• [Exercise directions] Each entry, from beginning to end, is to be transcribed verbatim.

• [Input records]
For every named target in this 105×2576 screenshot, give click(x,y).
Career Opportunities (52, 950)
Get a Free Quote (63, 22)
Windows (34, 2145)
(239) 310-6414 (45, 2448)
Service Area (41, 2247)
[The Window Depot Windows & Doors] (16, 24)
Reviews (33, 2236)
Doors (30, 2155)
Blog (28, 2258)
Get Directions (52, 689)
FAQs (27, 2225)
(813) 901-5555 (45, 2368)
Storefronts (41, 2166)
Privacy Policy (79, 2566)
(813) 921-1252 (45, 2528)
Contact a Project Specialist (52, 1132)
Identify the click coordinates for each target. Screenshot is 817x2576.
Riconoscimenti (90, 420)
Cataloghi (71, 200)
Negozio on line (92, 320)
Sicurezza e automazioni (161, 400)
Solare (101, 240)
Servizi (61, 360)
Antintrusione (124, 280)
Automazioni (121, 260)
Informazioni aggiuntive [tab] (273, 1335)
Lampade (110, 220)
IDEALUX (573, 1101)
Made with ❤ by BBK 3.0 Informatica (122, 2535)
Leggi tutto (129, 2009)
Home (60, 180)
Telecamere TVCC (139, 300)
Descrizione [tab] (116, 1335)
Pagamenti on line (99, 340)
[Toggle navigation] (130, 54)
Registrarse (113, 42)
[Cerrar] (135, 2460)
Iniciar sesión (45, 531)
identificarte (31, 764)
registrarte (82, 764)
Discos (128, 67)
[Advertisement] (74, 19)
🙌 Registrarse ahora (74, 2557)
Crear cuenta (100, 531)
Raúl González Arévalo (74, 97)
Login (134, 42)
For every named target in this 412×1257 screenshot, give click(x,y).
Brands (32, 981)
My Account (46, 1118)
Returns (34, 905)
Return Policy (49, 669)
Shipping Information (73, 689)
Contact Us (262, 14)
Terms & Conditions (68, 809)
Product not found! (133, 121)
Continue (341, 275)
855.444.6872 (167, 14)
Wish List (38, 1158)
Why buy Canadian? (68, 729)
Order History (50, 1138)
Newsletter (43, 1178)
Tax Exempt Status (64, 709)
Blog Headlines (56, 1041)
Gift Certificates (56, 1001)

• [The completed task]
For every named target in this 105×2576 screenshot, give click(x,y).
Career Opportunities (52, 950)
Get a Free Quote (63, 22)
Windows (34, 2145)
(239) 310-6414 (45, 2448)
Service Area (41, 2247)
[The Window Depot Windows & Doors] (16, 24)
Reviews (33, 2236)
Doors (30, 2155)
Blog (28, 2258)
Get Directions (52, 689)
FAQs (27, 2225)
(813) 901-5555 (45, 2368)
Storefronts (41, 2166)
Privacy Policy (79, 2566)
(813) 921-1252 (45, 2528)
Contact a Project Specialist (52, 1132)
Identify the click coordinates for each target. Screenshot is 817x2576.
Riconoscimenti (90, 420)
Cataloghi (71, 200)
Negozio on line (92, 320)
Sicurezza e automazioni (161, 400)
Solare (101, 240)
Servizi (61, 360)
Antintrusione (124, 280)
Automazioni (121, 260)
Informazioni aggiuntive [tab] (273, 1335)
Lampade (110, 220)
IDEALUX (573, 1101)
Made with ❤ by BBK 3.0 Informatica (122, 2535)
Leggi tutto (129, 2009)
Home (60, 180)
Telecamere TVCC (139, 300)
Descrizione [tab] (116, 1335)
Pagamenti on line (99, 340)
[Toggle navigation] (130, 54)
Registrarse (113, 42)
[Cerrar] (135, 2460)
Iniciar sesión (45, 531)
identificarte (31, 764)
registrarte (82, 764)
Discos (128, 67)
[Advertisement] (74, 19)
🙌 Registrarse ahora (74, 2557)
Crear cuenta (100, 531)
Raúl González Arévalo (74, 97)
Login (134, 42)
For every named target in this 412×1257 screenshot, give click(x,y).
Brands (32, 981)
My Account (46, 1118)
Returns (34, 905)
Return Policy (49, 669)
Shipping Information (73, 689)
Contact Us (262, 14)
Terms & Conditions (68, 809)
Product not found! (133, 121)
Continue (341, 275)
855.444.6872 (167, 14)
Wish List (38, 1158)
Why buy Canadian? (68, 729)
Order History (50, 1138)
Newsletter (43, 1178)
Tax Exempt Status (64, 709)
Blog Headlines (56, 1041)
Gift Certificates (56, 1001)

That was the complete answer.